Sur la gestion des détenus, le ministre a annoncé que chaque aile de détention accueillera dix détenus, avec des mouvements individuels et des promenades organisées par groupes de cinq. Le régime dérogatoire prévoit l’utilisation systématique de l’hygiaphone aux parloirs, la suppression du droit aux UVF et une limitation des communications téléphoniques à trois appels de deux heures par semaine.

Le ministre a également précisé que le Quartier d’Évaluation de la Radicalisation (QER) et le Centre National d’Évaluation Renforcée (CNER) resteront en place à Vendin-le-Vieil, poursuivant ainsi leur mission spécifique d’évaluation et de suivi des profils les plus sensibles.

Pour FO Justice, il est essentiel que le cadre juridique évolue afin de permettre l’anonymisation des procédures et de généraliser le recours à la visioconférence pour les audiences, limitant ainsi les extractions judiciaires aux seuls cas exceptionnels. Le projet de loi prévoit que les magistrats devront désormais motiver leurs demandes d’extraction, une exigence indispensable pour limiter les risques sécuritaires liés aux déplacements de ces détenus.
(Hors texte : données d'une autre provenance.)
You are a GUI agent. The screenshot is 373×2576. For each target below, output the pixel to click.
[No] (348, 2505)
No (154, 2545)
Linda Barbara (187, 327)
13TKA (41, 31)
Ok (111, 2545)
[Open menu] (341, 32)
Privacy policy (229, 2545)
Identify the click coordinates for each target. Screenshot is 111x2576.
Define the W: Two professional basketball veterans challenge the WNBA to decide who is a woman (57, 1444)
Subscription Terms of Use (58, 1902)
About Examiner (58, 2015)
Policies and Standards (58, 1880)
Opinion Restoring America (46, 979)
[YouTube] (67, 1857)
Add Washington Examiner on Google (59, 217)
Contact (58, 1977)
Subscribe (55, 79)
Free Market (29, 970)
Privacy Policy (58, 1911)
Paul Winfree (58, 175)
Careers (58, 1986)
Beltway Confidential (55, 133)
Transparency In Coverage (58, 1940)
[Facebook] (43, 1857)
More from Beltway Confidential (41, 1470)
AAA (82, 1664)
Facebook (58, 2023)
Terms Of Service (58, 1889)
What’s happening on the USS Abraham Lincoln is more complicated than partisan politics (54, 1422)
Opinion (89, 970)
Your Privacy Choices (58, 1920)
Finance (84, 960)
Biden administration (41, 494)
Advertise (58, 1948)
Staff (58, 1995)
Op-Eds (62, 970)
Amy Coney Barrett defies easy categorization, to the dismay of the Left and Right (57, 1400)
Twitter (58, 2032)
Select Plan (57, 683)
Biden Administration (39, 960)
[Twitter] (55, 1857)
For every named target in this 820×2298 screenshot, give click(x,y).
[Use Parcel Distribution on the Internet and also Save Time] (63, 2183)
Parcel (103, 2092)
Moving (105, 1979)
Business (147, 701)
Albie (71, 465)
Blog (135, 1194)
De plus, pénétrer sur un domaine pénitentiaire sans autorisation sera désormais une infraction pénale, au même titre qu’une intrusion sur un site militaire. Nous suivrons de près les débats sur le projet de loi de lutte contre la criminalité organisée, qui débuteront le 17 mars. SANS CET ARSENAL LEGISLATIF, CE PROJET NE POURRA SE FAIRE AVEC NOTRE SOUTIEN.
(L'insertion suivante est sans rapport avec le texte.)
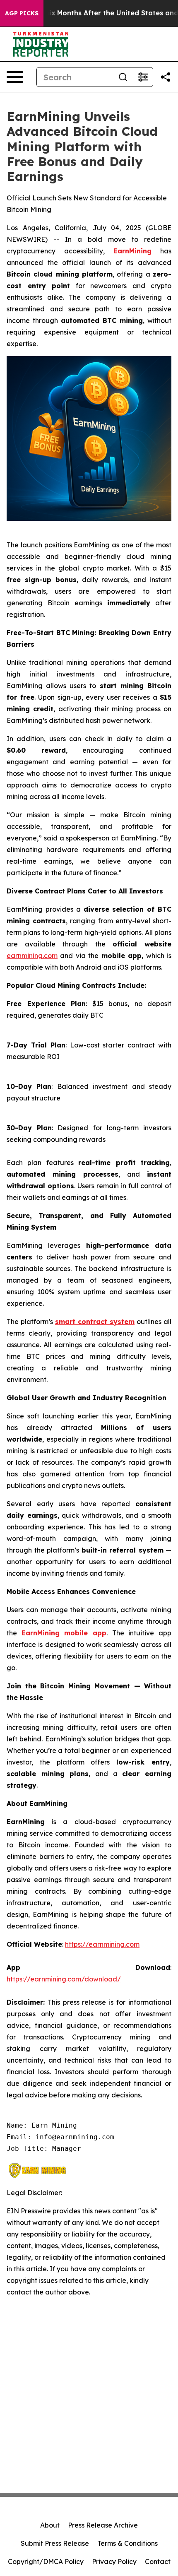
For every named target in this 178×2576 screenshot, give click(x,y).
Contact (158, 2561)
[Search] (123, 77)
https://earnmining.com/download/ (64, 1979)
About (50, 2525)
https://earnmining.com (102, 1944)
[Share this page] (165, 77)
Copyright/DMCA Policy (46, 2561)
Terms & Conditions (127, 2543)
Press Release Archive (103, 2525)
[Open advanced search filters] (143, 77)
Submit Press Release (55, 2543)
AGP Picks (21, 13)
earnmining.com (32, 955)
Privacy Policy (114, 2561)
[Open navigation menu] (15, 77)
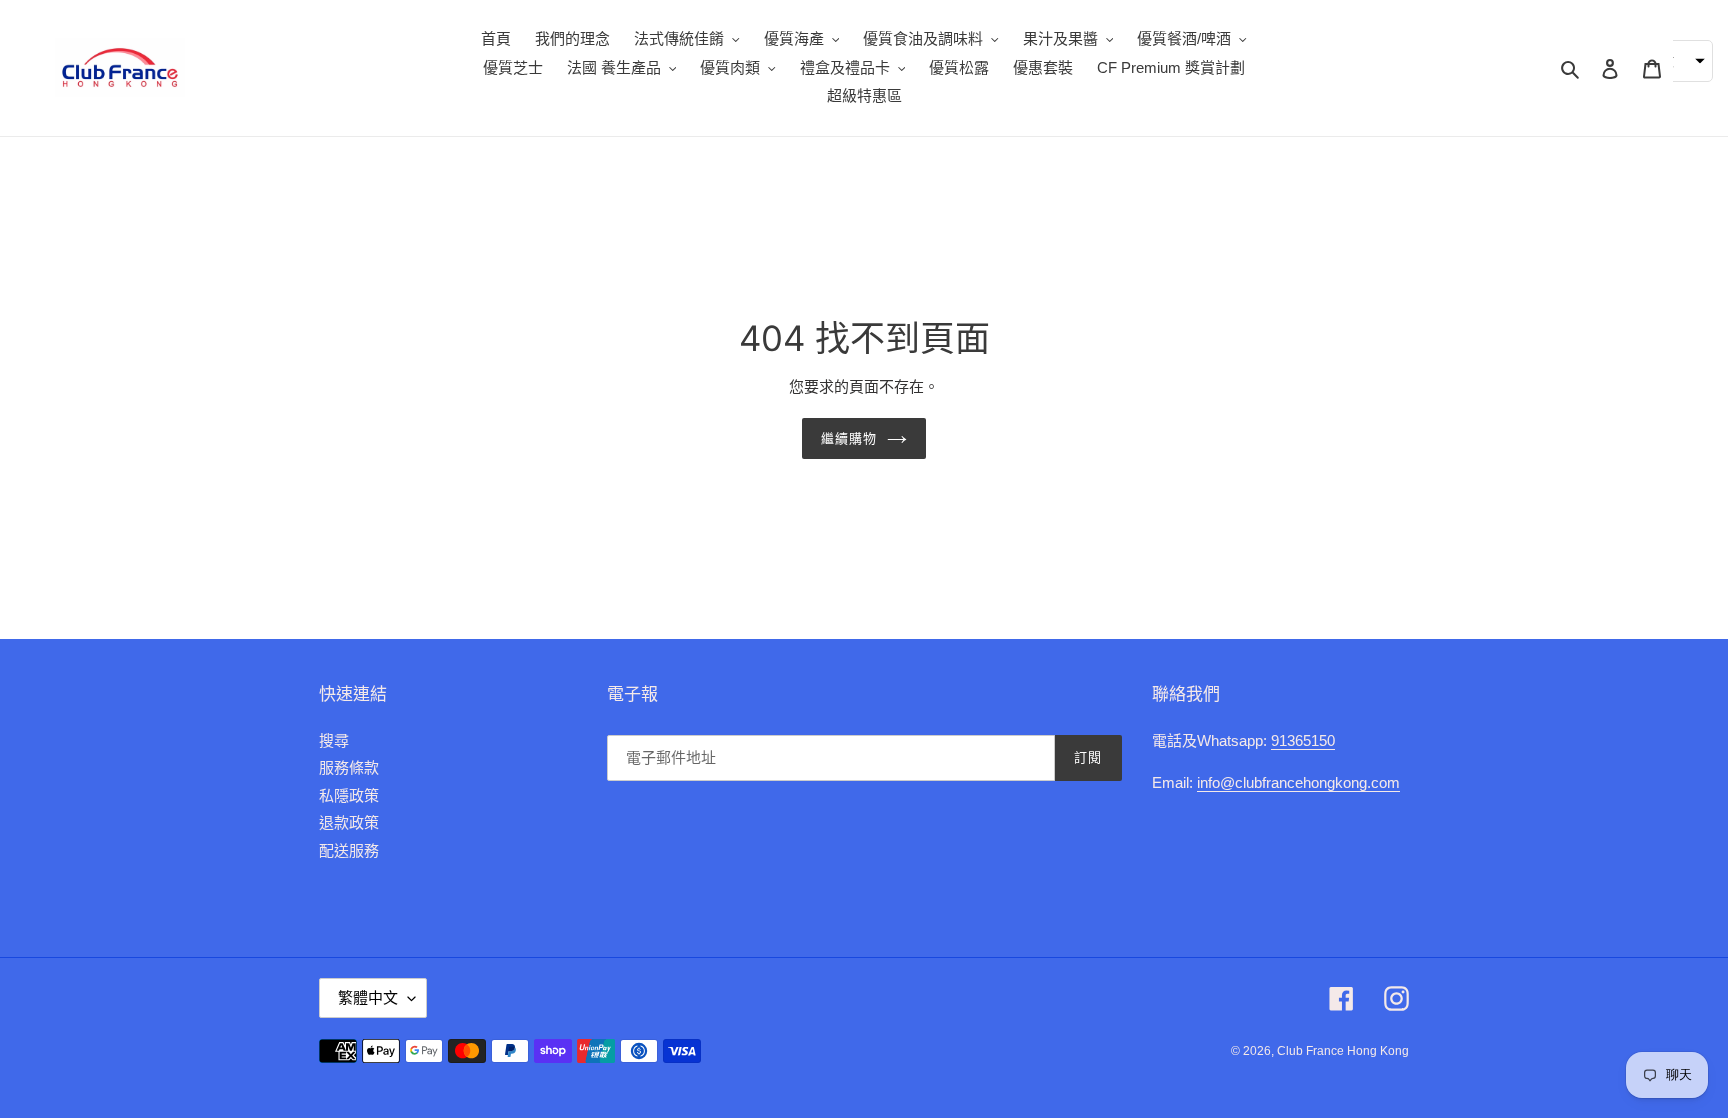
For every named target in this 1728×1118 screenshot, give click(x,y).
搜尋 (334, 740)
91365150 (1303, 740)
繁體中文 (368, 997)
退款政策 (349, 822)
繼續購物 (849, 438)
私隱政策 (349, 795)
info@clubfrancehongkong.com (1298, 782)
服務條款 (349, 767)
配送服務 (349, 850)
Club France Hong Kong (1343, 1051)
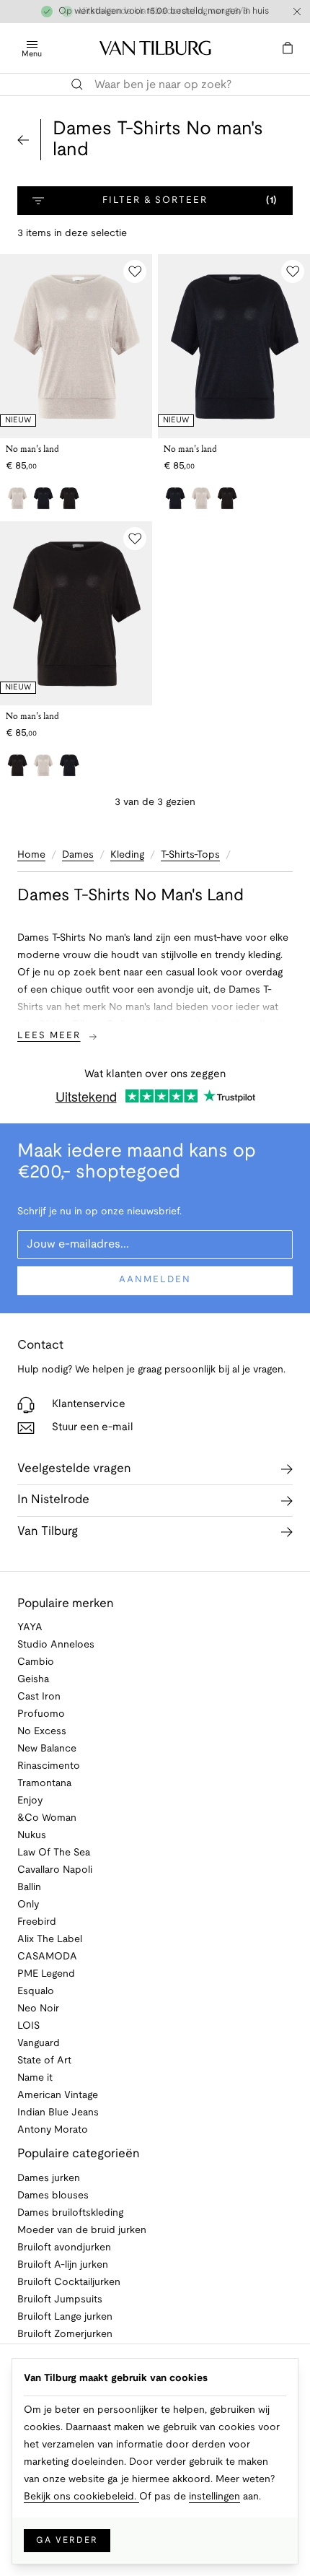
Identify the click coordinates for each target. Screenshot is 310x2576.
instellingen (214, 2497)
Ces annonces viennent profondément chambouler les projets de déploiement et le calibrage des Équipes Locales de Sécurité Pénitentiaire (ELSP) à l’échelle régionale. En concentrant les détenus relevant de la criminalité organisée sur certains établissements, la répartition des moyens humains et matériels devra être entièrement repensée.

Les établissements désignés pour accueillir ces détenus vont devoir adapter en urgence leurs dispositifs de sécurité et renforcer leurs équipes, sans qu’aucune anticipation suffisante n’ait été menée en amont.

FO Justice restera vigilant quant aux moyens alloués et exige des garanties concrètes pour éviter que cette réorganisation ne se fasse au détriment de la sécurité des agents.

Dès lundi, un premier temps d’échange est d’ores et déjà prévu avec la DAP et ses équipes afin d’obtenir des précisions sur les modalités de mise en œuvre de ce projet et d’exprimer nos exigences en matière de moyens et d’accompagnement des personnels.